There are many options for colon health and Colorectal Cancer screening. Dr. Hall will discuss those choices with you and help you determine the best method to examine your colon. We believe that most Colorectal cancer is preventable. It appears that Colorectal Cancer requires a non-cancerous abnormality like a polyp or Ulcerative Colitis before cancer develops. Because Colorectal Cancer is so common, (the second leading cause of cancer death), the American Cancer Society recommends people get screened for the PRE-cancer. The goal is to catch every patient before cancer begins growing in the pre-cancerous lesion.

Types of Colorectal Care

  • Colonoscopy (every 10 years)

    A slender flexible tube is inserted in your rectum and your colon is examined under direct visualization. Polyps or abnormalities are removed at the time of the exam.

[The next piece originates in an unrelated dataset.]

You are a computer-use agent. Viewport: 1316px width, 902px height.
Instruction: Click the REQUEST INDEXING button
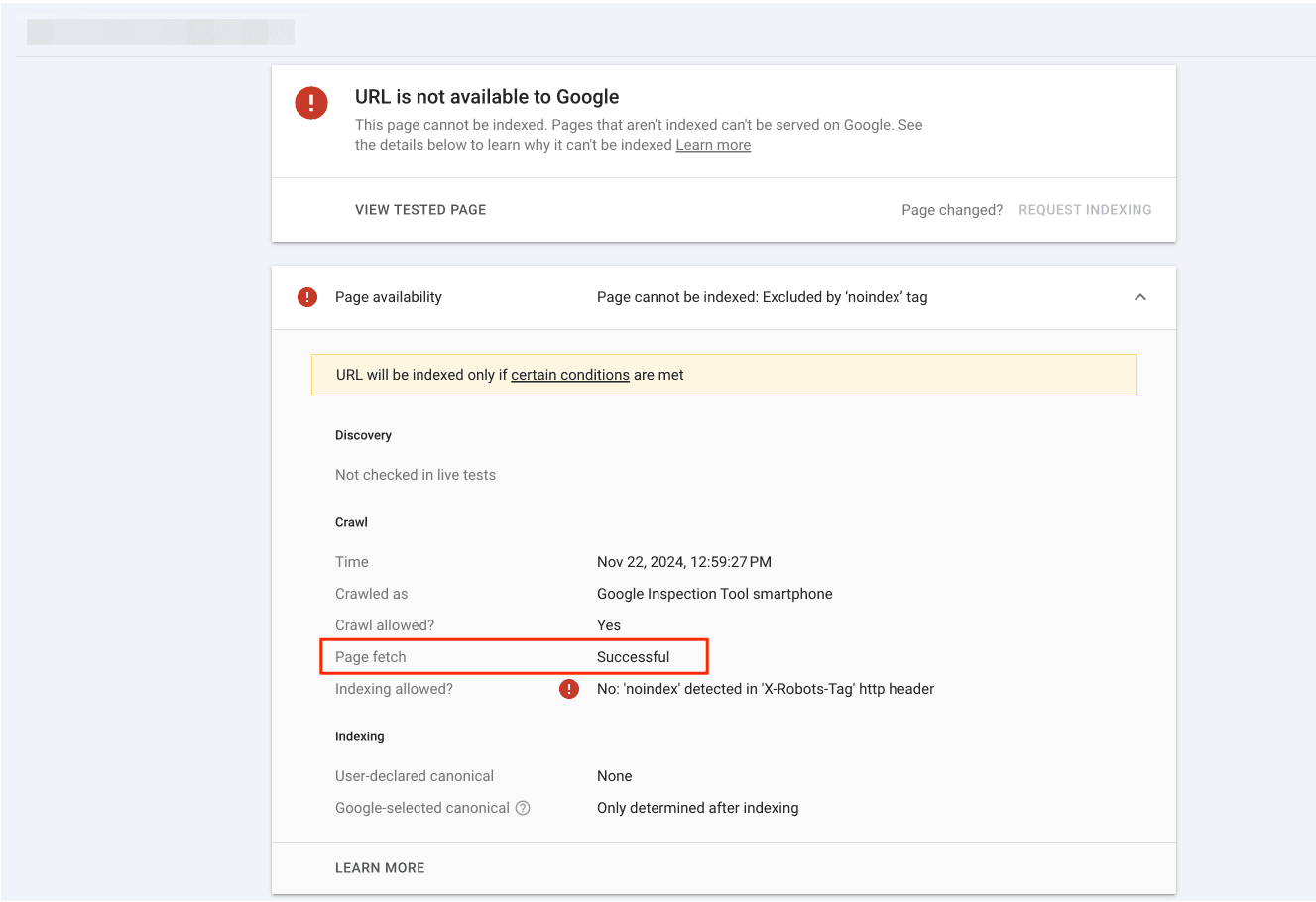[x=1084, y=209]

    PROS: Direct visualization of the colon. Polyps can be removed the day of the exam. If normal exam, then it does not need to be repeated for 10 years.
    CONS: Complete colon prep required. Preformed with sedation.
  • Flexible Sigmoidoscope (every 5 years)

    A slender tube is inserted into your rectum and the lower 1/3 of your colon is examined in the office without sedation. If abnormalities are found, then a colonoscopy will be scheduled on a different day.

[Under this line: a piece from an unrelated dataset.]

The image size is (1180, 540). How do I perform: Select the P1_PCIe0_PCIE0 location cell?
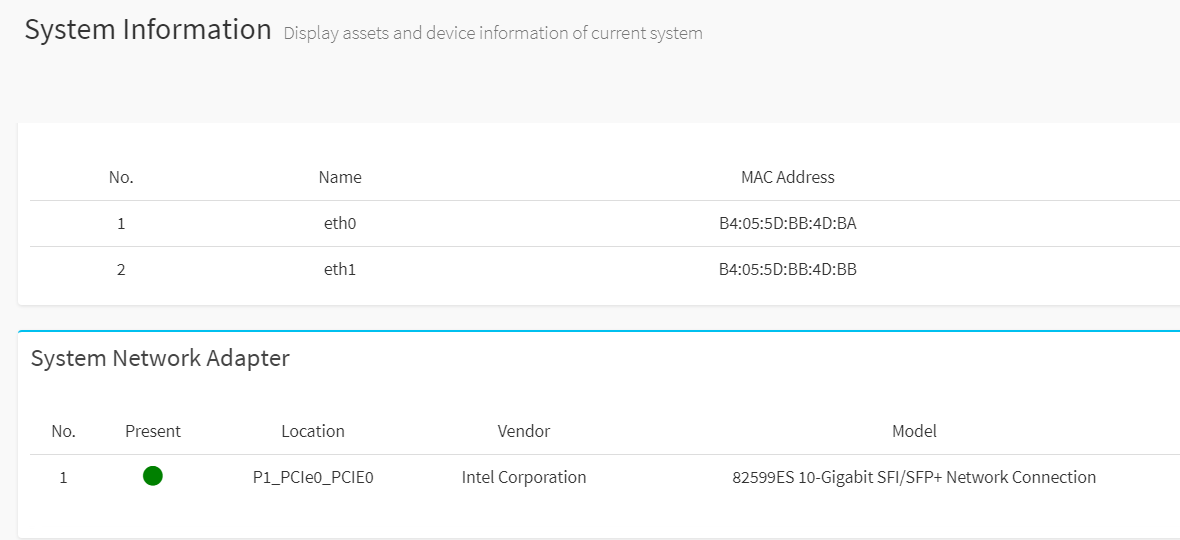pyautogui.click(x=313, y=477)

    PROS: Does not require a complete colon prep
    CONS: Does not examine the entire colon. No sedation is used. If pathology is found, a colonoscopy will be required at a later date
  • Double-Contrast Barium Enema (every 5 years)

    White chalky liquid and air are pumped into your rectum and multiple x-rays are taken. If abnormalities are found, then a colonoscopy will be scheduled on a different day.

    PROS: Usually views the entire colon
    CONS: Not good at finding small abnormalities. No sedation is used. Patients usually find this to be the most uncomfortable exam. Complete colon prep required. If pathology is found, a colonoscopy will be required at a later date
  • Virtual Colonoscopy (every 5 years)

    Air is pumped into your rectum and a CAT scan is taken. If abnormalities are found, then a colonoscopy will be scheduled on a different day.

    PROS: Usually views entire colon. Does not require sedation.
    CONS: Can miss small or flat abnormalities. Complete colon prep required. If pathology is found a colonoscopy will be required at a later date. Insurance may not cover the procedure.
  • Hemosure

    A home stool test, done yearly, to detect blood in the feces. If blood is found a colonoscopy is indicated.

  • Stool DNA TEST

    A new home stool test that actually looks for DNA that a cancer sheds in the feces. If this test is positive then a colonoscopy is indicated.